- _GOAL OF THE EXERCISE_
Using the records below, transcribe word for word the stretch from the line that contains "This screenshot has width=1568, height=483." through the line that contains "You are a computer-use agent.", both end lines included, and nothing else.

[Stored records]

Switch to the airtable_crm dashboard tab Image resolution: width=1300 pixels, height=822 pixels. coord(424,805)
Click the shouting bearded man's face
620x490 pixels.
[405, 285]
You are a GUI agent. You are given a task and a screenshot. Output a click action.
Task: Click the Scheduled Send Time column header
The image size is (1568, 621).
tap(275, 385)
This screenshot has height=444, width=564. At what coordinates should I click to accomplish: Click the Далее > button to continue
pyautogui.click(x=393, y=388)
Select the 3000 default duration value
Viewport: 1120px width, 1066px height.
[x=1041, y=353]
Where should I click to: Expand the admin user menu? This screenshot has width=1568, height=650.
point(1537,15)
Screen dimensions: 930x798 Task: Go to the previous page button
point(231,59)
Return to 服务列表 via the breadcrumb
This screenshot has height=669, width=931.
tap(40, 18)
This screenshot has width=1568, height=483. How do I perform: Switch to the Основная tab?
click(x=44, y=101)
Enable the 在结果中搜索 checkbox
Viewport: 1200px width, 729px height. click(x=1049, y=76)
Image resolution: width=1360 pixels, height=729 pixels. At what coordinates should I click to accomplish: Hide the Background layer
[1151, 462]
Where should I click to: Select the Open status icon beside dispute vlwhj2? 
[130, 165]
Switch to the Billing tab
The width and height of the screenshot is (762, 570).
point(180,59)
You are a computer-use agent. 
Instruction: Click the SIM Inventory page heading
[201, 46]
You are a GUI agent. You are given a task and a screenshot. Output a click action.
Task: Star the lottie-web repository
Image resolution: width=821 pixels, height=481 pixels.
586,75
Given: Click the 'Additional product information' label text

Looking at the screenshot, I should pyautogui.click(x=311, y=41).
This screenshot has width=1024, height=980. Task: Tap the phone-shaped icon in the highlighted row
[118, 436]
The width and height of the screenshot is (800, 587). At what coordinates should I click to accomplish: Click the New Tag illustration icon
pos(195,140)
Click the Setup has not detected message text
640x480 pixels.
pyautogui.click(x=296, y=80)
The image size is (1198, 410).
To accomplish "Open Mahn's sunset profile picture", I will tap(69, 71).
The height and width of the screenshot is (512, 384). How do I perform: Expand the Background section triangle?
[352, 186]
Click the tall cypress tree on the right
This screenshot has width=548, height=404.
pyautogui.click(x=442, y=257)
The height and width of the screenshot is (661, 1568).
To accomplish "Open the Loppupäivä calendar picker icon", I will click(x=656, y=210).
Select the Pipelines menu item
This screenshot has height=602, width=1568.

- _REPLY TO THE TASK_
This screenshot has width=1568, height=483. How do I perform: Switch to the Основная tab?
click(x=44, y=101)
Enable the 在结果中搜索 checkbox
Viewport: 1200px width, 729px height. click(x=1049, y=76)
Image resolution: width=1360 pixels, height=729 pixels. At what coordinates should I click to accomplish: Hide the Background layer
[1151, 462]
Where should I click to: Select the Open status icon beside dispute vlwhj2? 
[130, 165]
Switch to the Billing tab
The width and height of the screenshot is (762, 570).
point(180,59)
You are a computer-use agent. 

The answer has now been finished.